The mediation model underscores the pivotal role of social intelligence in aiding nursing students in navigating social pressures and fostering mental well-being. Social intelligence is a multi-component global capacity encompassing intellectual, personal, communicative, and behavioral traits that are closely related to individual characteristics and interpersonal relationships59. Social intelligence plays a crucial role in medical fields as it shapes the level of empathic tendencies and the type of interpersonal relations with the patients60. For nursing students, it determines the peculiarities of their interactions and communication with patients and their effectiveness in providing appropriate care60. Therefore, nursing students with higher levels of social intelligence have better knowledge, skills, and competency in their future professional careers.

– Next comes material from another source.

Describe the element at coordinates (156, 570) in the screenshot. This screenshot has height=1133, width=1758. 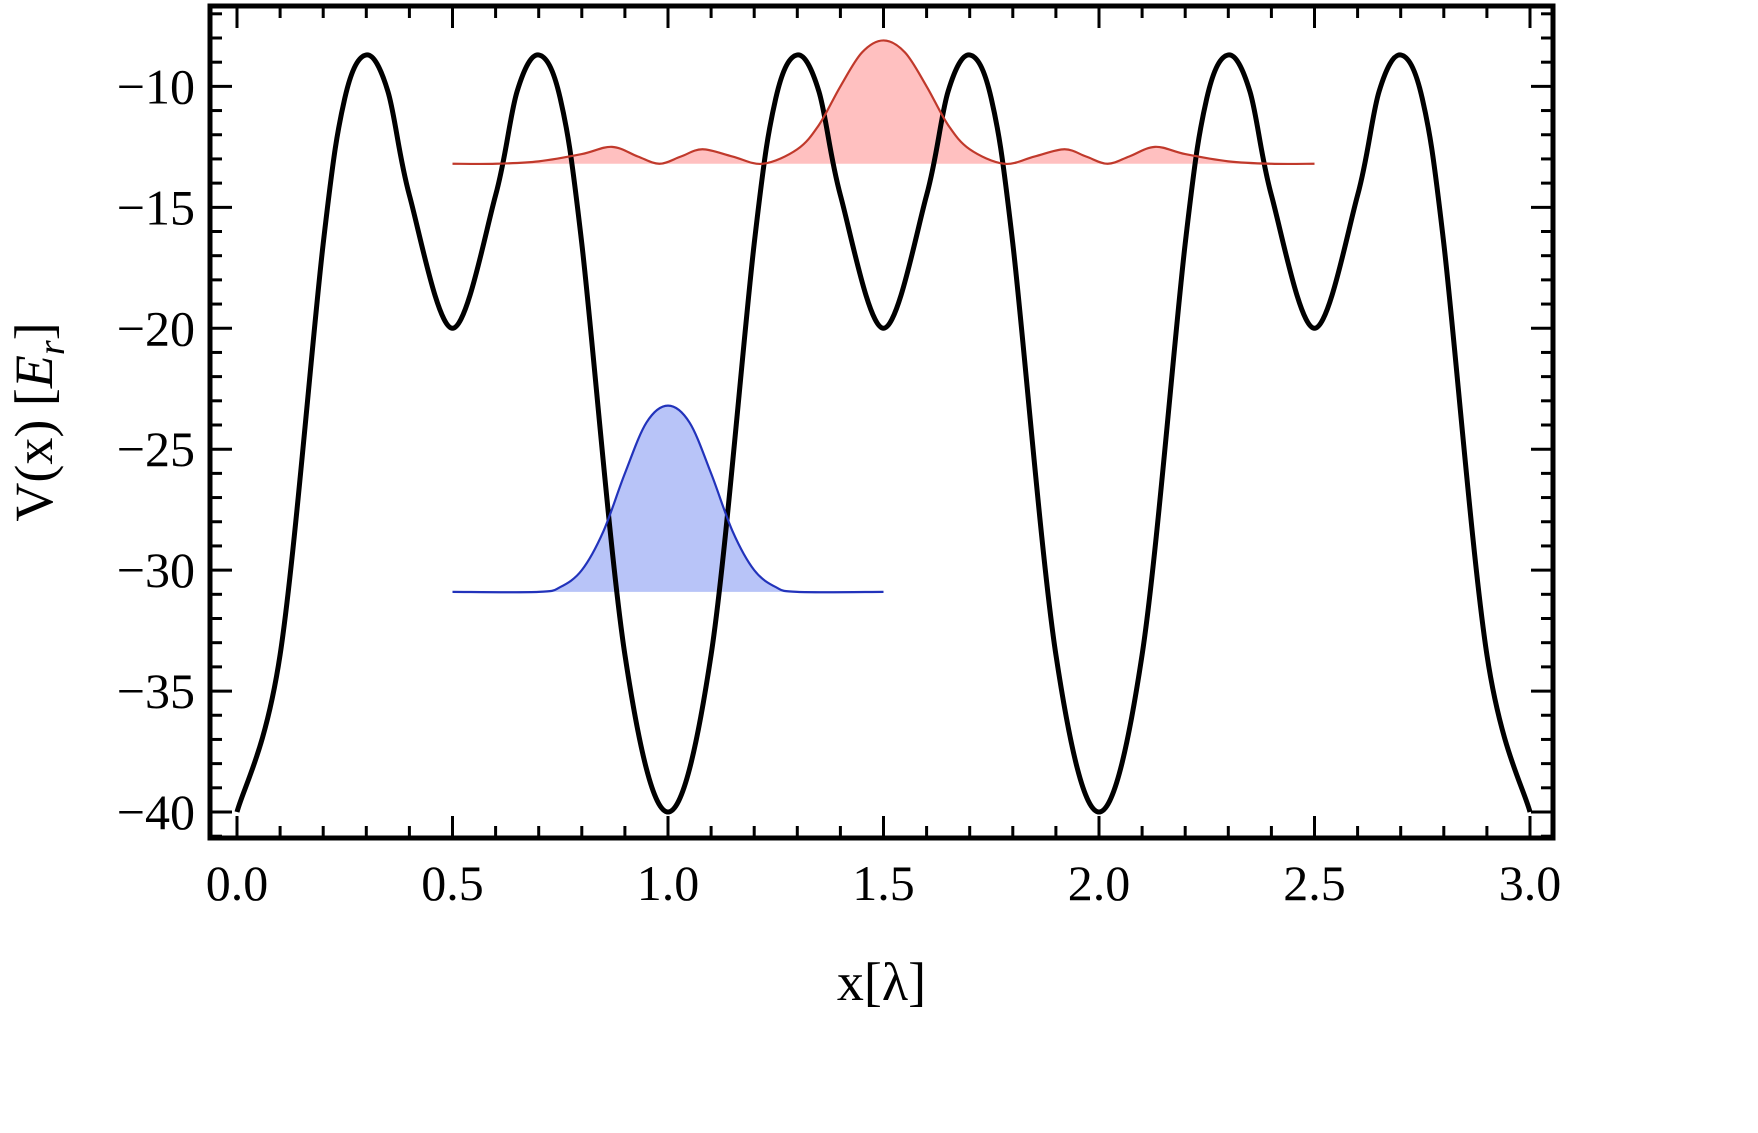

These theoretical insights substantiate our findings and offer implications for the cultivation and improvement of social intelligence among nursing students to improve their mental health. Our results have implications for nursing education, suggesting the integration of interventions to promote social intelligence skills among students and enhance their subjective well-being. Specifically, ongoing training curriculums and educational programs related to social intelligence promotion should be provided to all nursing students to ensure sustained personal development and career improvement. Education and training not only enhance nursing students’ knowledge and skills in social interaction and interpersonal relationships but also promote confidence and competency in their future clinical work, leading to improved mental health. In addition, it is suggested that social intelligence should be included as a critical evaluation indicator for academic performance to evaluate nursing students’ level of preparation and academic readiness to become a nurse in the future. Clinical internships can benefit from addressing social anxiety and fostering social intelligence to enhance students’ well-being in healthcare settings. Integrating social intelligence development into the curriculum and evaluation can further promote nursing students’ mental health and better prepare them for their future professional practice.

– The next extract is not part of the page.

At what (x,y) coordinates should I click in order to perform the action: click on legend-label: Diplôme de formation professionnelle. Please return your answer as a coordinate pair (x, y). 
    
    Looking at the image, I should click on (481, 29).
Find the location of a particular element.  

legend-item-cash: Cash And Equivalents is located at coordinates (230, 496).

The study has several limitations that need to be acknowledged. First, the cross-sectional study design precludes the establishment of causal relationships among variables, which warrants future longitudinal study designs. Second, the nursing students were recruited from one university in Henan province, China, and may not represent nursing students from other universities in other areas. Future mufti-center studies across various parts of China are needed to test our findings in a more diverse population. Third, a convenient sampling method was used to select the study settings and participants, possibly creating a selection bias. Future studies should consider using a random sampling method to get a more representative sample. Finally, the self-reported data may result in inaccurate results due to social desirability bias. Future studies should consider combining both self-reported data and objective indicators to get a more accurate assessment and increase the reliability of research results.

Conclusions

In summary, our study showed that undergraduate nursing students had moderate levels of social anxiety, social intelligence, and mental health, which varied according to their profile characteristics. Social anxiety was significantly associated with mental health both directly and indirectly through social intelligence. It underscores how decreased social anxiety may contribute to improved social intelligence, which may further lead to improved mental health. Our study offers fresh insights into the impact of social anxiety on mental health and sheds light on the intricate mediating role of social intelligence. These findings offer valuable insights for research and clinical endeavors aimed at formulating psychosocial interventions to enhance the mental health of nursing students.